Antialiasing is a technique used in pixel based images to camouflage jagged edges. It softens the edge of a line by mixing the line color with the background color. It produces a gradual blend of background and foreground making it difficult for the eye to see sharp gradations and steps.
Line 1 is not Anti-aliasing, and line 2 is Anti-aliasing. At normal size (to the left of the enlargement) it is more difficult to see a difference because the lines are near 45 degrees. The enlarged image shows the nature of anti-aliasing, the edges of line 2 have gray values between the line and the background.
Lines that are near 45 degrees are not substantially improved by antialiasing (See example B), but those that are slightly above or below horizontal can be greatly improved. The two lines in the top half of example A are anti-aliased, and the two below are not. Notice the strong stair-stepping in the bottom two lines.
Anti-aliasing is not free, it comes at the cost of increased file size, it means more transitions per line, and thus it reduces the GIF RLE efficiency in compression. Look at the two examples C & D. C is fully anti-aliased, and is 678 bytes in size, the identical pattern D in not anti-aliased and is 525 bytes in size. The anti-aliased file is about 30% larger.
C1 and D1 show a close-up view of C & D, besides more transitions, there are also additional shades of gray, so the color table is also affected.
Notice that figure E (a magnified view) shows several lines at different angles, and a variety of different colors. As the lines more nearly approach the vertical, or the horizontal, the number of intermediate color shades increases for each line. This can be important in a multicolored image, when the NetScape (or 216 color WEB safe palette) is employed. There may be insufficient colors to represent a given range in a particular image.
Other Problems with Anti-Aliasing
Since anti-aliasing uses adjacent colors to create the buffer area between the object and its background, the buffer area pixels are comprised of two or more hues, those of the background and the object. Or, when anti-aliasing is turned on, and an object is created, it produces a specific coloration in the anti-aliased border pixels. If the background color is later made transparent, the colored fringe will stay with the foreground objects.
Look at the circles in example F. Anti-aliasing was on then they were created. When they are placed on a different colored background, a color fringe is apparent. See example G. A close-up of the center of this image is shown in example H. See the remnant red color fringe.

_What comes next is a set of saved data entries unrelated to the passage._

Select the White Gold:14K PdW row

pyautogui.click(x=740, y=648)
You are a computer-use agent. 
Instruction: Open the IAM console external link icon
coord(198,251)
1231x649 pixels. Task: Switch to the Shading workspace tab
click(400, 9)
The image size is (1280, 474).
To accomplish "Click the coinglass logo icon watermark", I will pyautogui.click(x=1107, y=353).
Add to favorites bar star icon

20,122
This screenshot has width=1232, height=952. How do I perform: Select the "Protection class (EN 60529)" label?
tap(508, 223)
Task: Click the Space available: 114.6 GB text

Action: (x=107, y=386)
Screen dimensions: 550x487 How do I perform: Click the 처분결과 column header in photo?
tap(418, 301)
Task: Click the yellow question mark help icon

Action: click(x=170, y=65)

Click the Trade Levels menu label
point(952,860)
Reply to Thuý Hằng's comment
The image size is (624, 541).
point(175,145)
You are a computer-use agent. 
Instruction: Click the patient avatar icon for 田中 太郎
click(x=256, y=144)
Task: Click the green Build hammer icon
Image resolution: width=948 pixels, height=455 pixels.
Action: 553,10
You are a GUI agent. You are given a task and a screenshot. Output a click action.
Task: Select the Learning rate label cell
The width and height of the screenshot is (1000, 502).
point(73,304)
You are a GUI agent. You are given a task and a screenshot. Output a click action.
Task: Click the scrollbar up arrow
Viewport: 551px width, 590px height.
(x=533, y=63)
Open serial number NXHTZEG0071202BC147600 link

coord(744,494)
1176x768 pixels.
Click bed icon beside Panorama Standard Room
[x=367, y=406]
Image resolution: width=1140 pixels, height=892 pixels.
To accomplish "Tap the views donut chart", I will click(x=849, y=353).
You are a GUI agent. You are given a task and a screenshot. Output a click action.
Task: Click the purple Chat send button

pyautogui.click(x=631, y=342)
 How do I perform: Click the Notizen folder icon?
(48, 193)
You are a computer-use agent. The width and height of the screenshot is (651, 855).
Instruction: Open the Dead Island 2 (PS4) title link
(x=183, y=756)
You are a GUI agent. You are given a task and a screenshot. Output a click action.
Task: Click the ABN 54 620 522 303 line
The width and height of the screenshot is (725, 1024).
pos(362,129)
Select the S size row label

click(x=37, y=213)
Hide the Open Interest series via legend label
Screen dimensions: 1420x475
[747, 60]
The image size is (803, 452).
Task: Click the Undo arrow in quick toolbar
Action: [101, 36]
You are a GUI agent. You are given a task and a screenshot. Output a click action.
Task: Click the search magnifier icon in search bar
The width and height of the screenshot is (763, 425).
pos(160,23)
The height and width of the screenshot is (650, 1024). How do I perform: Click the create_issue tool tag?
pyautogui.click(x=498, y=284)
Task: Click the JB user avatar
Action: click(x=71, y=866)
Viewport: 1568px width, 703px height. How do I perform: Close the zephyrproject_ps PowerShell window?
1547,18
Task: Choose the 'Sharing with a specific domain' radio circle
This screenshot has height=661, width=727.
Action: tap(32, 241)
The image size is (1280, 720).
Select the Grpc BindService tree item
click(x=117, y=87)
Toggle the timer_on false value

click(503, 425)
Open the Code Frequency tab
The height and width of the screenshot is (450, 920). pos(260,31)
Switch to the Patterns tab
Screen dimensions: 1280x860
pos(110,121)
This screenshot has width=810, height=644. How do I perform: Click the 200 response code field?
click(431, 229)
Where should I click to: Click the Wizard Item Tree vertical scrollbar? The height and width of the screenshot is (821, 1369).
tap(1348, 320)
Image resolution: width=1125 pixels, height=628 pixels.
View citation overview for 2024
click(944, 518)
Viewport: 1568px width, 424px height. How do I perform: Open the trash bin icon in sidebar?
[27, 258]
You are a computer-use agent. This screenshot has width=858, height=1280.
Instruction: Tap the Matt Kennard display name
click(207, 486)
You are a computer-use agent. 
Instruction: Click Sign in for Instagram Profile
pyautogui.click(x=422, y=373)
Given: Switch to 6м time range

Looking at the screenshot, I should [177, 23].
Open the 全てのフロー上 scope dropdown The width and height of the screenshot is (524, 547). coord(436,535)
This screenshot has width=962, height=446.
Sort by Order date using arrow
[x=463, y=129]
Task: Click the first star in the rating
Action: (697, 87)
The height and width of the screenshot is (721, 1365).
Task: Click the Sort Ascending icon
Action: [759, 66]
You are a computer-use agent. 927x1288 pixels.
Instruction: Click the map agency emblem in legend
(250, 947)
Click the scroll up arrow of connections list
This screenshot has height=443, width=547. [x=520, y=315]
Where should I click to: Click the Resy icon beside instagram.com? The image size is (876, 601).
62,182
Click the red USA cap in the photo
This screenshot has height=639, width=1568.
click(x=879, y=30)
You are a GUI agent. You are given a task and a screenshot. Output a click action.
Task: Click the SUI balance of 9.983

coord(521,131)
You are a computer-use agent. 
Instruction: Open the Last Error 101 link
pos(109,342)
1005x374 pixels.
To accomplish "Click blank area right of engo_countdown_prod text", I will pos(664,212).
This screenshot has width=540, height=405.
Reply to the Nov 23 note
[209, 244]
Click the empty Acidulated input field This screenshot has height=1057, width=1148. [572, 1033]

The same circles were created in examples I , but the anti-aliasing was turned OFF. They were then placed over a black background in example J. Example K is a close-up of the center of image J, notice there is no color fringe, but at the cost of jagged edges. There is a small difference in file size between examples F & G and example I & J due to the anti-aliasing.
This ghosting effect can really reduce the quality of graphic and text when they are made transparent, and placed over a different color background. Look at the text as it was created in example L. A white background was used with text anti-aliasing turned ON. When this image is placed over a black background (example M), a poor quality document is produced, with a remnant white fringe. If the characters were originally created against a black background, then example N is the result, a far superior image.